IRC Sec. 263A UNICAP Rules Apply To CA Cannabis
IRC Sec. 263A UNICAP Rules Apply To CA Cannabis. The rules require more indirect costs to be allocated to inventory than the full absorption rules under IRC §471. The UNICAP rules require a producer of inventory to include in the cost of its inventory the direct costs of such property and such property’s proper share of those indirect costs, part or all of which is allocable to such property. Under UNICAP, direct costs include direct material costs and direct labor costs. UNICAP is required for most manufacturers and resellers with the exception of businesses with less than $10 million in gross receipts on a three-year rolling average basis.
Most cannabis businesses that do not produce products will not be required to comply with UNICAP. A reseller which is not subject to the UNICAP rules is usually required to include only direct costs in the cost of its inventory.28 A marijuana business would be well advised to comply with the UNICAP rules, whether or not it is required to do so. First, this would allow it to maximize the costs allocated to cost of goods sold. Potentially, it could minimize the number of disallowed business expenses.

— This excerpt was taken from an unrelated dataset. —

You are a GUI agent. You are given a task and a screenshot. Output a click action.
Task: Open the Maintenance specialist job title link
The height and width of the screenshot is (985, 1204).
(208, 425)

Nothing in the code or regulations states taxpayers cannot voluntarily follow the UNICAP rules. For growers of marijuana, not all expenses will be allowed as the cost of goods sold, but many wills. Examples include rent, electricity, water, nutrients, security, insurance, scales, grinders, packaging materials, delivery vans, labor, excise taxes, accounting software, and traceability software.
Generally speaking, a state-licensed marijuana retailer is ‘trafficking’ in the sale of marijuana in violation of the federal CSA and will NOT be allowed a deduction for ordinary and necessary business expenses. The solely written guidance from the IRS comes in the form of a Chief Counsel’s Advice (CCA). This CCA addresses two questions:
- First, how is a cost of goods sold determined for a taxpayer subject to IRC §280E? Taxpayers should calculate Cost of goods sold “using the applicable inventory-costing regulations under §471 as they existed when §280E was enacted.30 Therefore, Reg. §1.471-3(b) for resellers, and Regs. §1.471-3(c) and 1.471-11 for producers are applicable for computing COGS.
- Second, may the IRS require the taxpayer to use an inventory method for the controlled substance? “Yes, unless the taxpayer is properly using a non-inventory method to account for the…controlled substance pursuant to the Code, Regulations, or other published guidance.” It is interesting to note that the author is aware of no other circumstances where an interpretation of a law is restricted to other laws in effect at that time of passage.